Laclau también alentó a los movimientos como Podemos a pensar en a quién sirve el antipopulismo. El rechazo y la denigración del populismo fueron “parte de la construcción discursiva de una cierta normalidad, de un universo político ascético del cual debían ser excluidas sus lógicas peligrosas”. Es aquí donde las palabras de Laclau iluminan la crisis actual: este universo, esta normalidad construida, es trágicamente familiar. Es un universo en el cual el centro vigila las fronteras del pensamiento político y en el que a Ed Miliband se lo puede llamar “rojo” mientras promete instrumentar políticas de austeridad neoliberales.
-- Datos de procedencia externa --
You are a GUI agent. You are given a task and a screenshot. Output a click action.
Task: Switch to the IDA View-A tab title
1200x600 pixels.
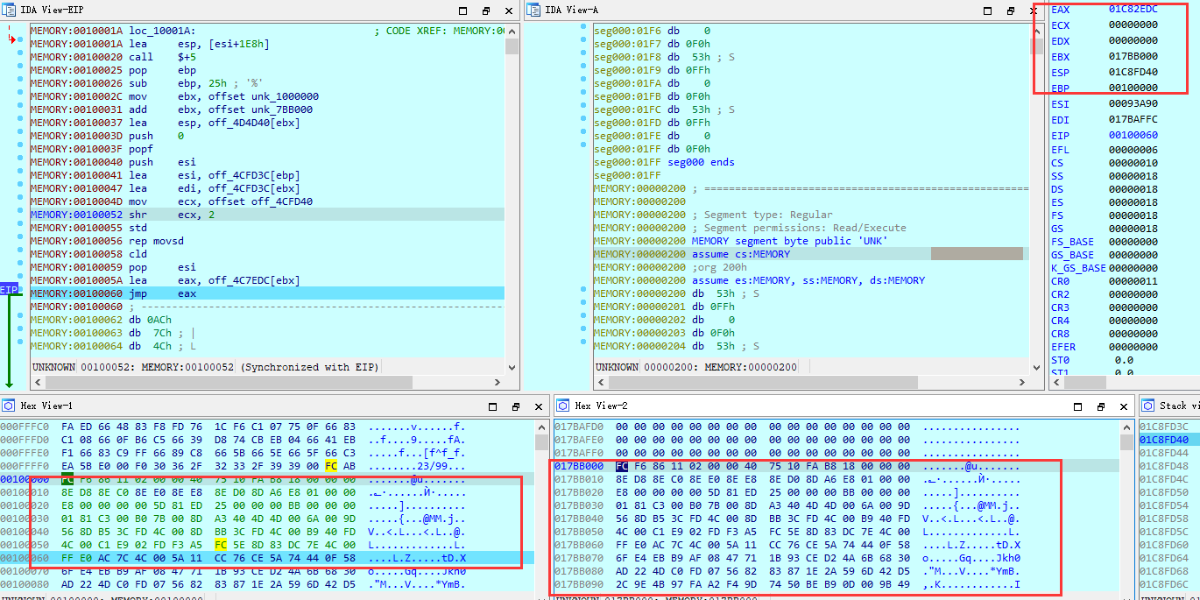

Es también un universo en el cual los líderes más conocidos de la izquierda nominal, desde el Partido Laborista parlamentario a los trotskistas, exhiben una falta patológica de fe en grandes sectores de la población.

Y este es el meollo de la cuestión: al populismo se lo considera peligroso porque la democracia es peligrosa. “La racionalidad pertenece al individuo”, escribe Laclau caracterizando la tesis antipopulista y, cuando el individuo toma parte en una multitud o movimiento de masas, está sometido a los elementos más criminales o bestiales de ese grupo y sufre una “regresión biológica” a un estado menos iluminado.

El desprecio de las élites por las masas es fácil de identificar en la historia reciente de España –una tierra de patriarcas, terratenientes, sacerdotes y, sobre todo, del generalísimo Franco, padre censor del Estado-nación. Los indignados no fueron los primeros que protestaron por millones allí. El líder de Podemos Pablo Iglesias dice que su primer recuerdo político fueron las manifestaciones contra la OTAN en los 80; también Irak y las marchas y huelgas sindicales masivas. Las líneas de falla laclauianas entre una masa del “pueblo” y “el régimen del 78” ya existían con cierto grado de solidez antes de 2008, pero hizo falta la serie notable de acontecimientos ocurridos desde que comenzó la crisis para endurecer esa “frontera interior”. Iglesias señaló que la conversación en las plazas en 2011, y luego en los programas televisivos de entrevistas de izquierda, como La Tuerka, se había vuelto mucho más importante que la que se desarrollaba en el parlamento. Lo sucedido en España desde 2008 constituye lo que Raymond Williams denominaba una nueva “estructura de sentimiento”, un cambio en la experiencia vivida de la gente común, una nueva cadena de demandas distribuidas por canales más públicos y más auténticamente democráticos. Lo que cambió fue algo que, según las palabras de Iglesias, “funciona en el magma y de pronto hace que muchas personas de este país vean a un tipo con cola de caballo en la televisión y lo escuchen”.